| YOUR GOAL |
The required output holds only the lines from the one containing "You are a GUI" through the end of the material below, copied exactly, please, with no pictures.

BEGIN DATA FOR ANALYSIS

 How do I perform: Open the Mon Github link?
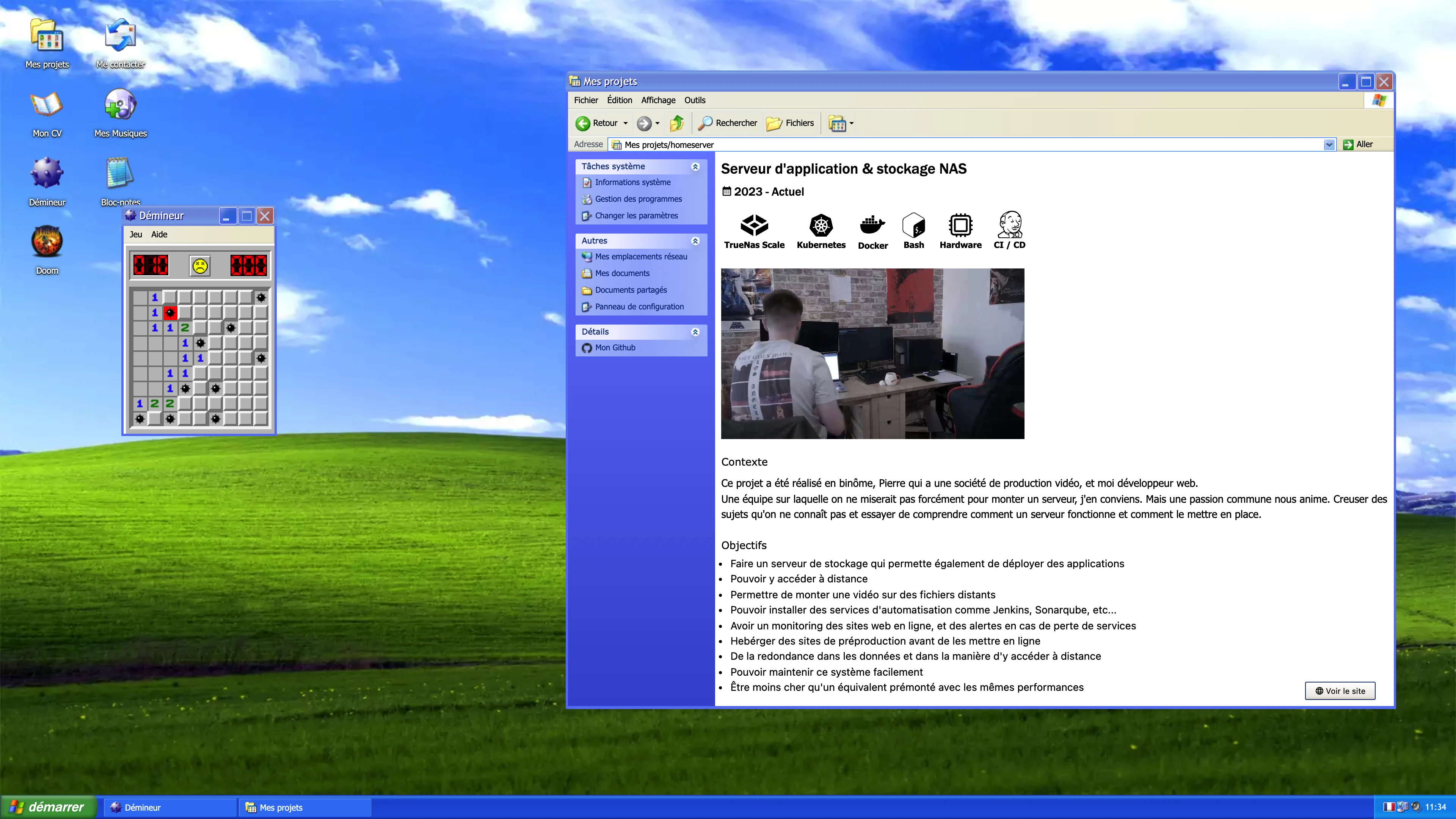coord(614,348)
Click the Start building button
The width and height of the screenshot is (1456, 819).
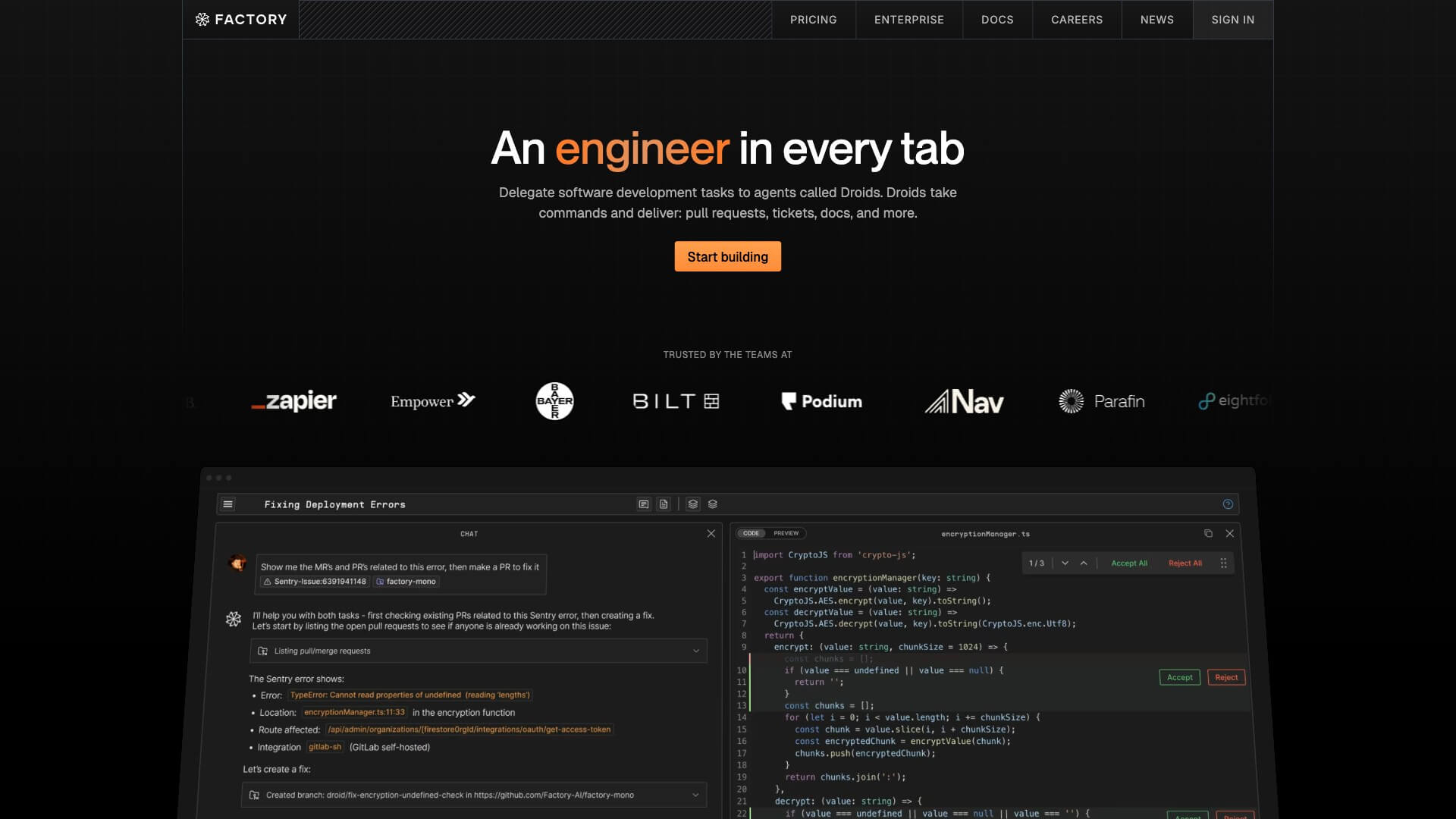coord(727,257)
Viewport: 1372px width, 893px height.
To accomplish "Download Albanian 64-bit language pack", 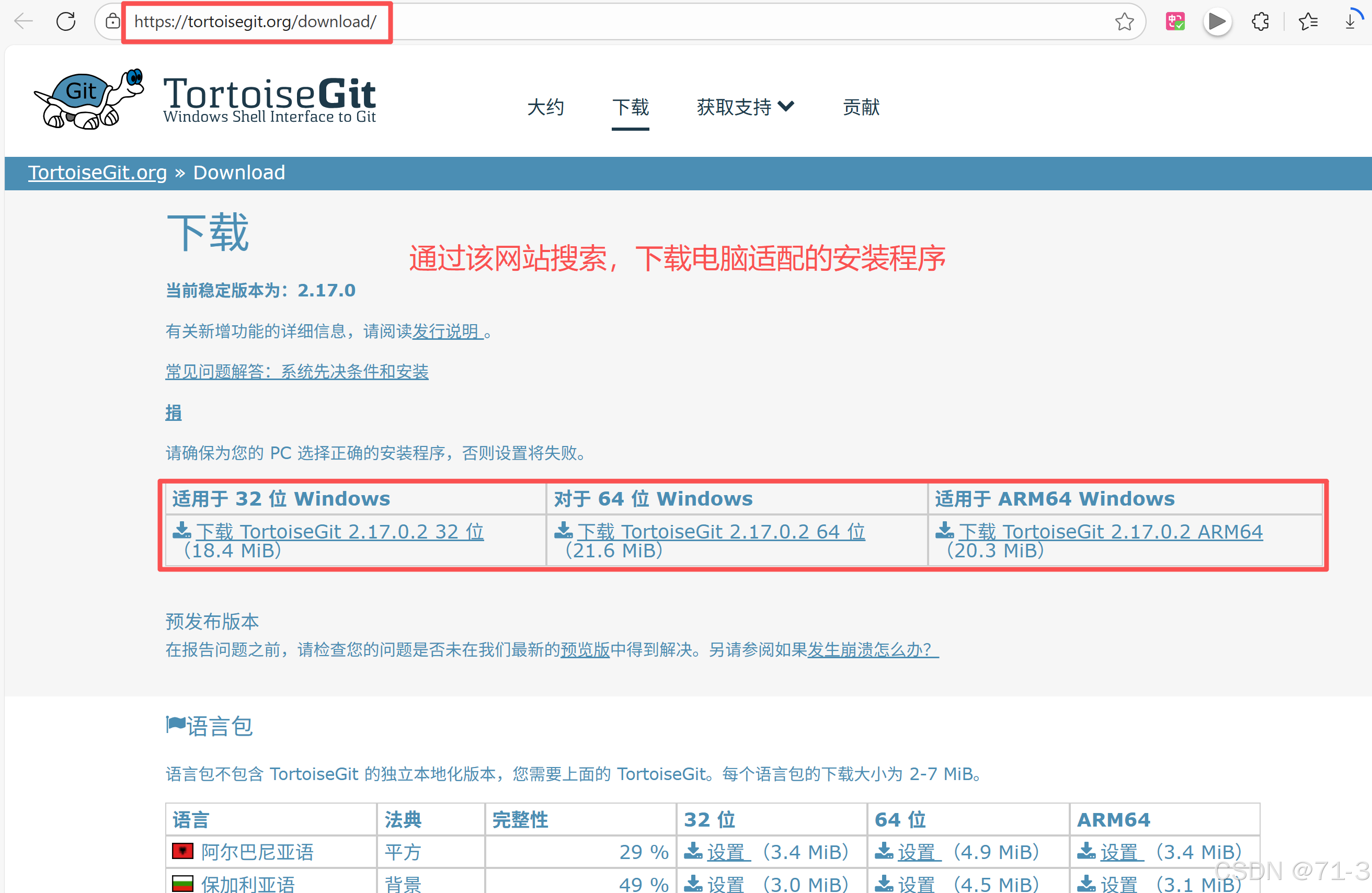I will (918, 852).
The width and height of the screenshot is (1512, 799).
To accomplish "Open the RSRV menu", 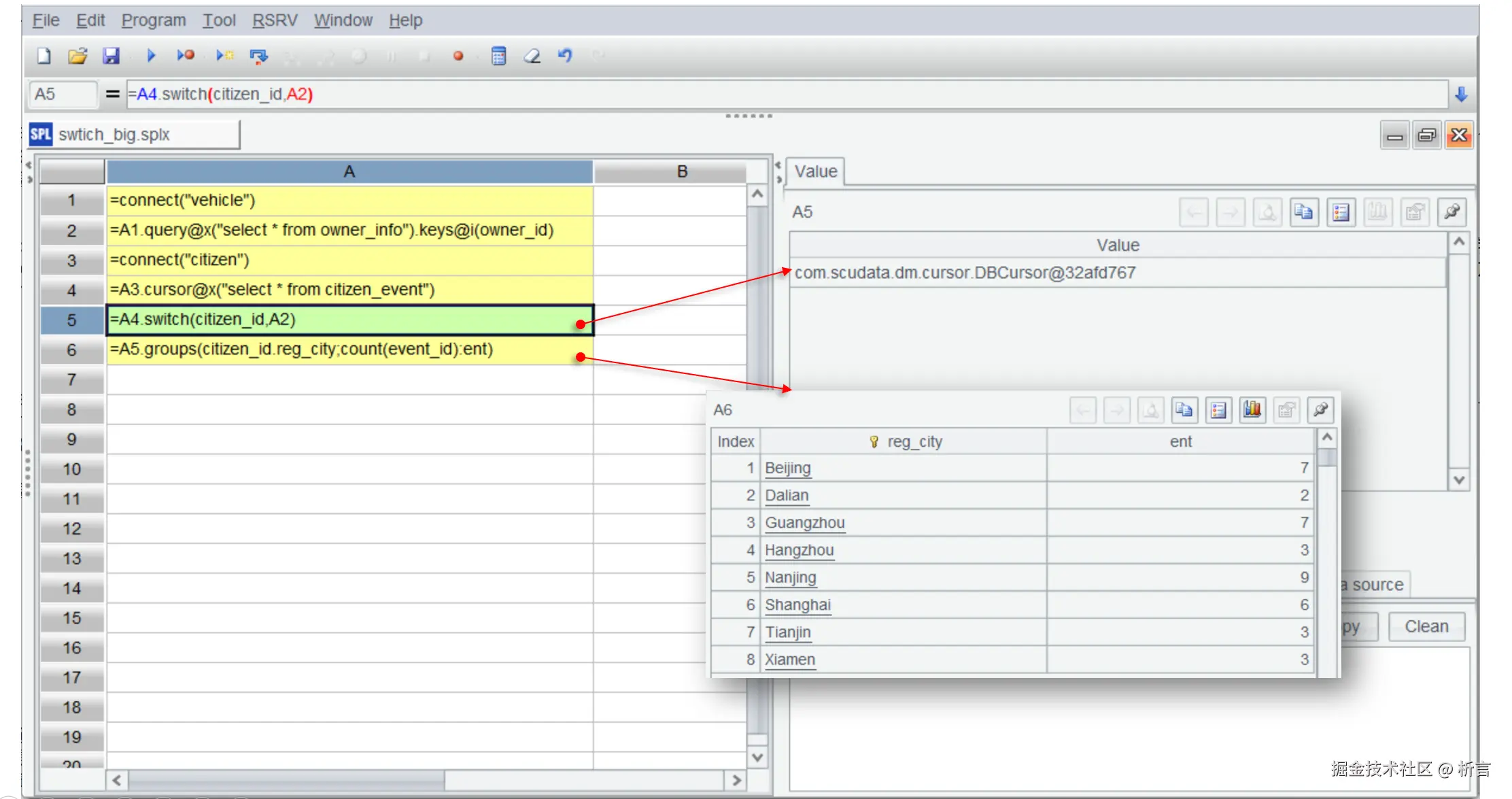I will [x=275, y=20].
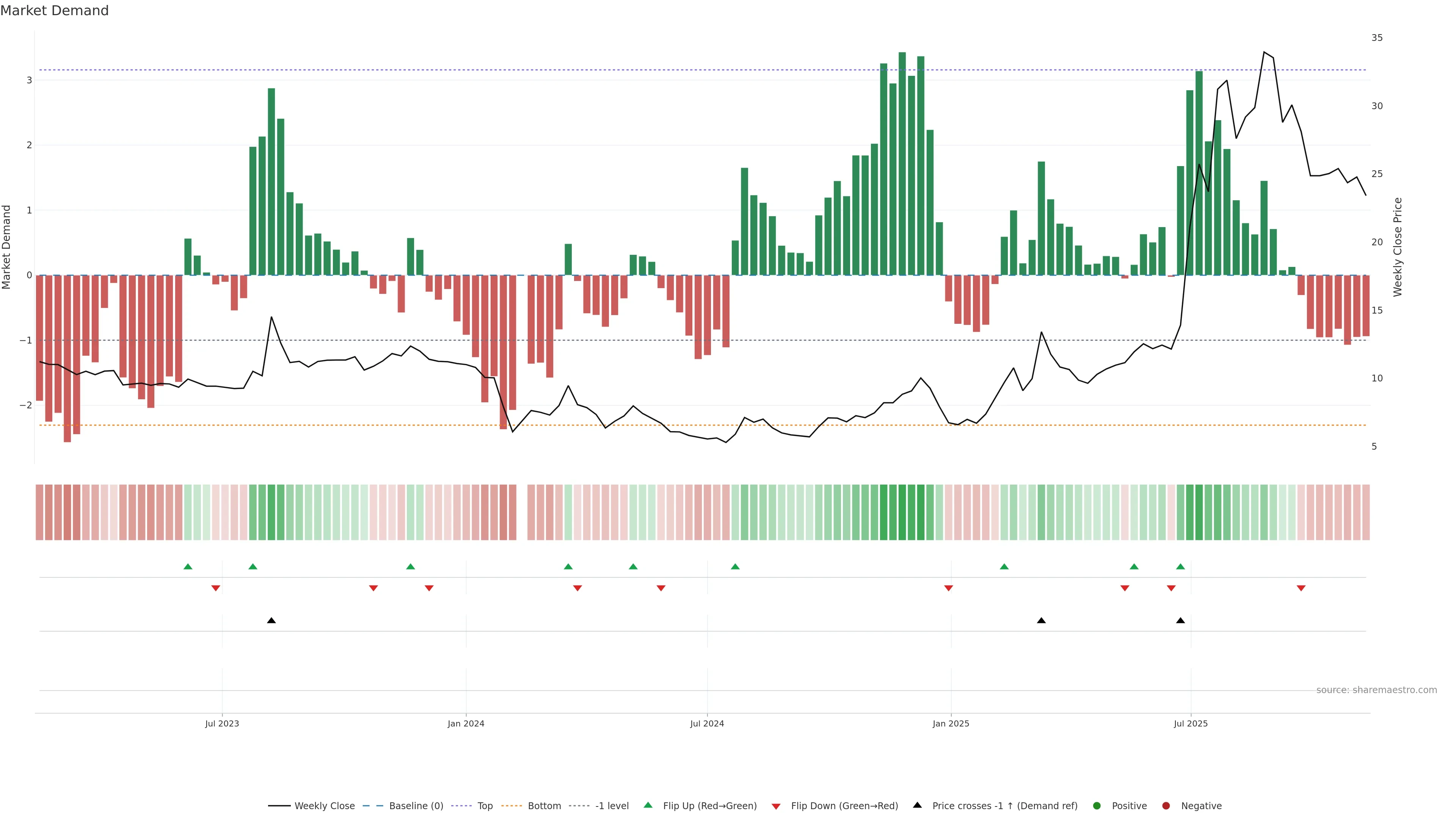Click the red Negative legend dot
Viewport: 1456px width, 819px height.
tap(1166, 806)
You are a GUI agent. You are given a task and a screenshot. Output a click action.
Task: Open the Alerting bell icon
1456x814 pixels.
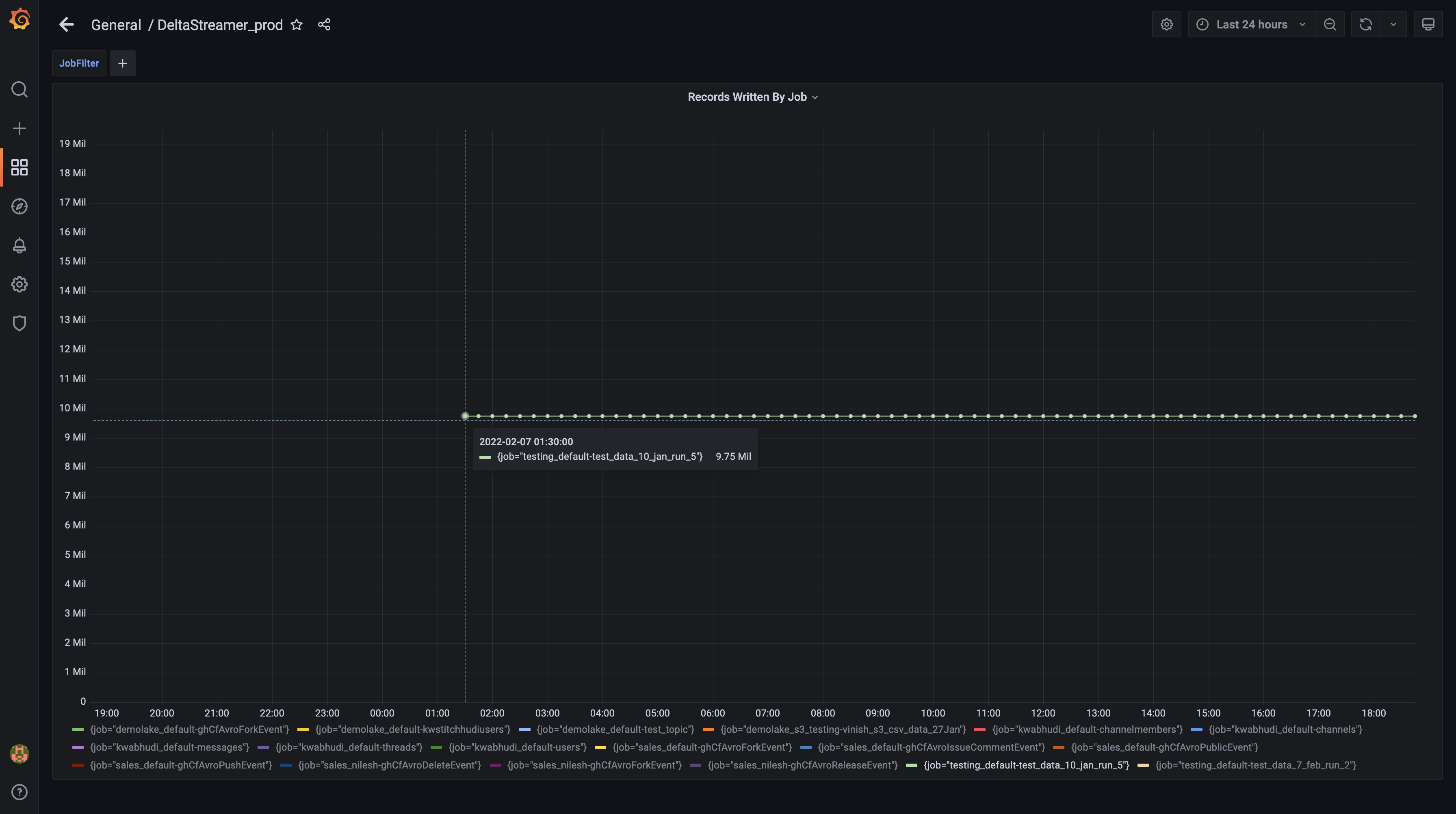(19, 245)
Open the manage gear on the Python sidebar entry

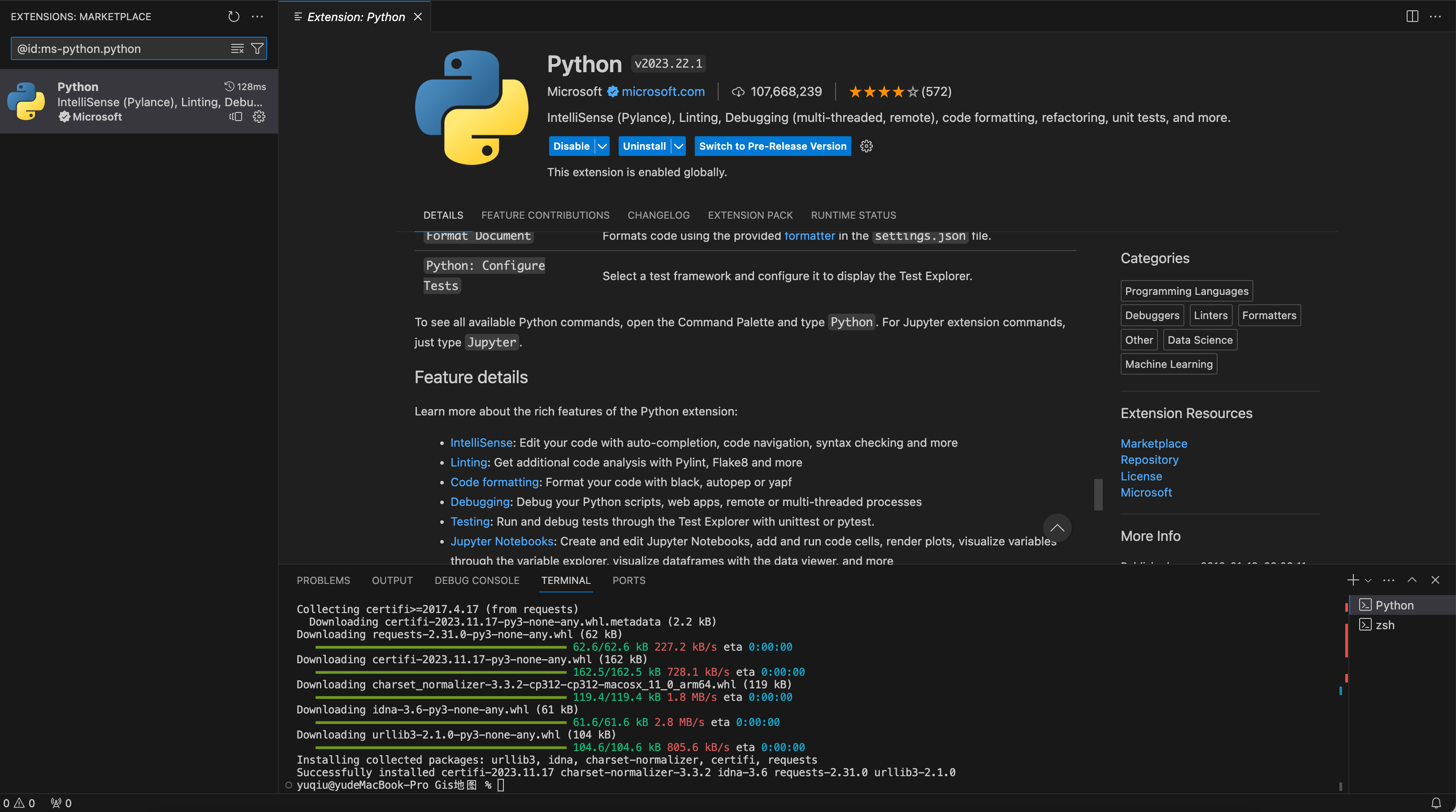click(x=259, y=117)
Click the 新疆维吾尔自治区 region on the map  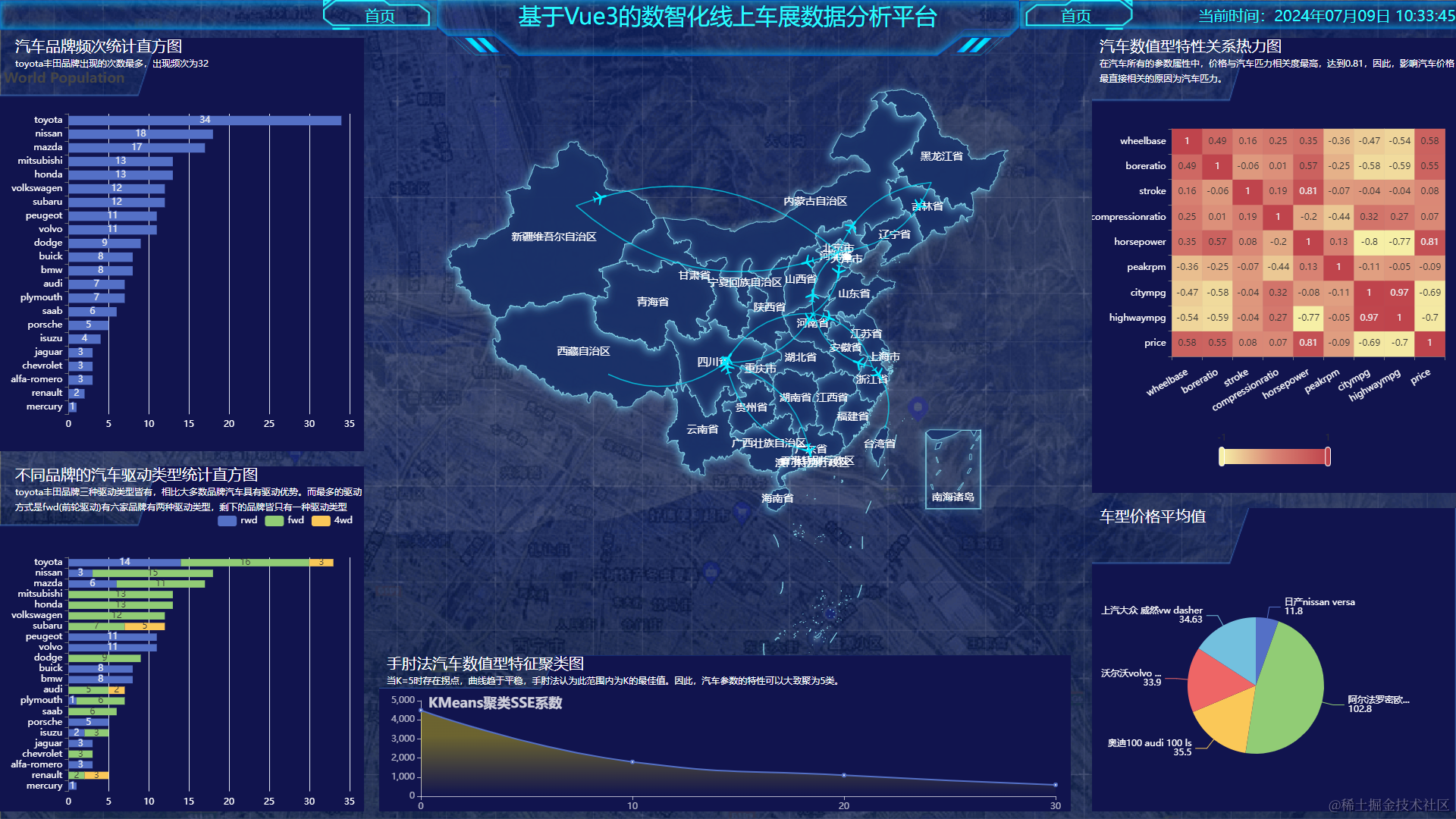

END DATA FOR ANALYSIS

| WRITTEN SOLUTION |
You are a GUI agent. You are given a task and a screenshot. Output a click action.
Task: Open the Alerting bell icon
1456x814 pixels.
(19, 245)
Open the manage gear on the Python sidebar entry

click(x=259, y=117)
Click the 新疆维吾尔自治区 region on the map  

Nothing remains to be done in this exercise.